La Giunta ha approvato il documento tecnico con il quale si percepiscono le osservazioni contro la realizzazione dell'opera che anche vede Gravina, Altamura e Laterza tra i territori inseriti in una prima lista individuata dal governo nazionale.

La Regione Puglia dice ancora no all'ipotesi di realizzare il Deposito Nazionale di rifiuti radioattivi nella zona della Murgia: la Giunta ha approvato il documento tecnico con il quale si percepiscono le osservazioni contro la realizzazione dell'opera che anche vede Gravina, Altamura e Laterza tra i territori inseriti in una prima lista individuata dal governo nazionale.

Lo scorso 18 gennaio la Giunta Regionale con propria delibera ha istituito un Tavolo di Coordinamento Regionale presieduto dal Presidente della Regione Puglia, dall’Assessora all’Ambiente, al Territorio e Urbanistica, dai Sindaci dei Comuni di Gravina in Puglia, Altamura, Laterza e dagli ulteriori Comuni che intendessero aderire, per definire una strategia comune, fornire il supporto tecnico ai Comuni interessati e coordinare le proprie attività con quelle della Regione Basilicata, interessata dalla proposta di Cnapi.

“Abbiamo ribadito in questi mesi - hanno dichiarato il presidente della Regione Puglia Michele Emiliano e l’assessore all’Ambiente Anna Grazia Maraschio - che ci opporremo con tutte le nostre forze alla scelta di individuare l’Alta Murgia come possibile sito per lo smaltimento di rifiuti nucleari. Ribadiamo il nostro No e siamo pronti a mettere in campo qualunque azione, politica e legale, a tutela della salute dei cittadini e della bellezza e biodiversità di un Parco Nazionale, che rappresenta uno dei luoghi più singolari del Mediterraneo”.

“Su indicazione della Giunta - ha continuato Maraschio – sono stati raccolti in un unico documento i contributi specialistici inerenti alle varie questioni individuate.
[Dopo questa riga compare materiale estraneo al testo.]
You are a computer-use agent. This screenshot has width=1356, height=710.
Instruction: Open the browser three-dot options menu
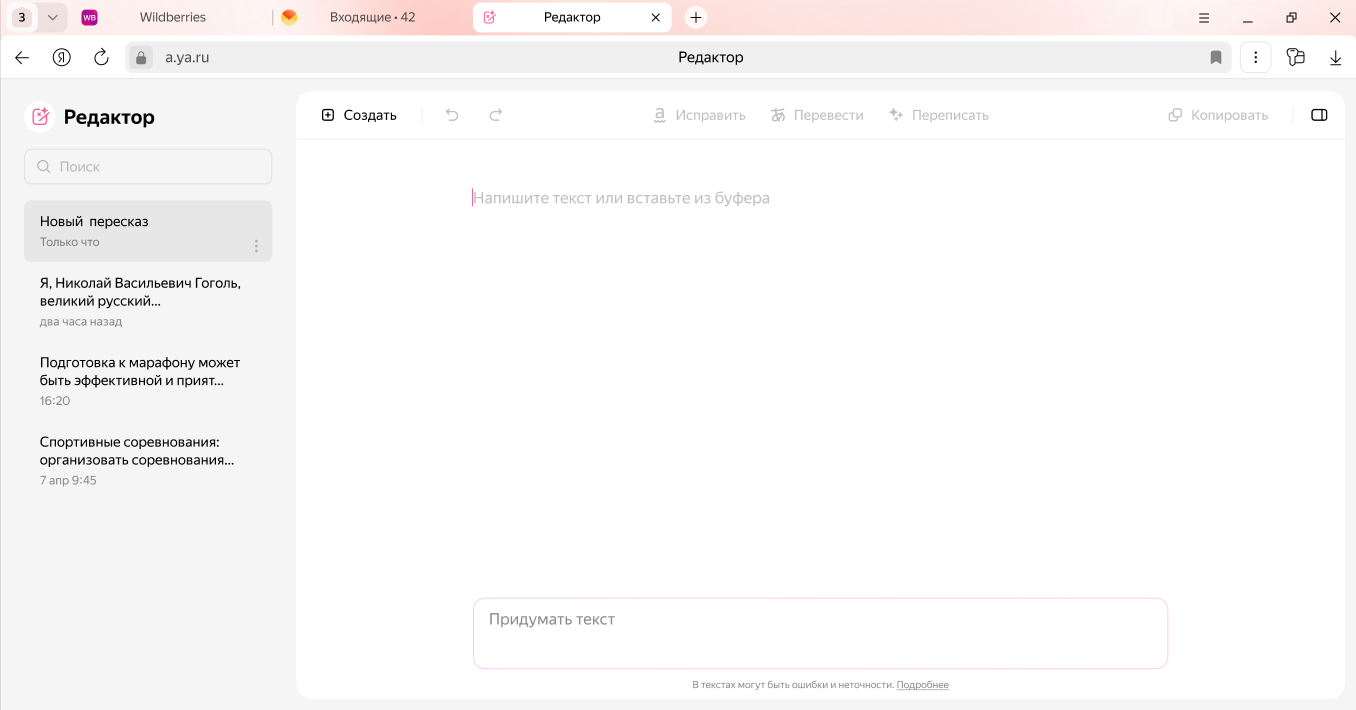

Queste osservazioni tecniche rappresentano le motivazioni scientifiche sulla scorta delle quali è emerso che la verifica dei criteri di esclusione e dei criteri di approfondimento utilizzati da SOGIN per dichiarare idonei i cinque siti individuati nel nostro territorio regionale non ha tenuto conto degli studi di ricerca più? recenti. Dalla ricognizione scientifica svolta, e? emerso che tutti i criteri di esclusione ed i criteri di approfondimento per i cinque siti ricadenti nel territorio regionale risultano “non verificati””.

“Abbiamo definito in un percorso condiviso – ha ribadito l’assessore - insieme alle comunità interessate, alle strutture tecniche dell’Amministrazione Regionale, alle Agenzie regionali, all’Aqp, alle Università e agli Ordini professionali tutti i rilievi finalizzati a far desistere il Governo da ogni possibilità di allocare sul territorio regionale il deposito nazionale dei rifiuti radioattivi. “Il documento che oggi la Giunta ha condiviso ed approvato è dunque il risultato di un importante e corposo lavoro svolto nei tempi stabiliti e in modo efficace da parte del Tavolo Tecnico che ringrazio per l’importante contributo. Un lavoro che ha dimostrato scientificamente e sulla base di dati, analisi e recenti studi, la inadeguatezza delle valutazioni di Sogin, spesso non riferibili all’attuale conoscenza scientifica delle caratteristiche idrogeomorfologiche e sismiche dei siti individuati. Gli approfondimenti svolti sono i risultati di tanti anni di lavoro, di ricerca, di analisi, di conoscenza del nostro territorio che, messi a sistema, hanno permesso alla Regione di contribuire e supportare i Comuni interessati dall’ipotesi di deposito ad esprimere in maniera tecnica e scientifica la propria contrarietà. Mi preme sottolineare che a questo lavoro non è mancata la presenza e il supporto di numerosi Comuni pugliesi che, seppur non interessati direttamente dal Deposito, hanno espresso con atti consiliari la propria posizione di contrarietà a detto intervento. Riteniamo che l’insediamento del Depositi e del Parco Tecnologico inficerebbe irrimediabilmente la vocazione di questo angolo straordinario della Puglia, di un turismo sostenibile, figlio di un lento, faticoso e incisivo impegno della Regione Puglia, degli enti e delle comunità locali” concludono Emiliano e Maraschio.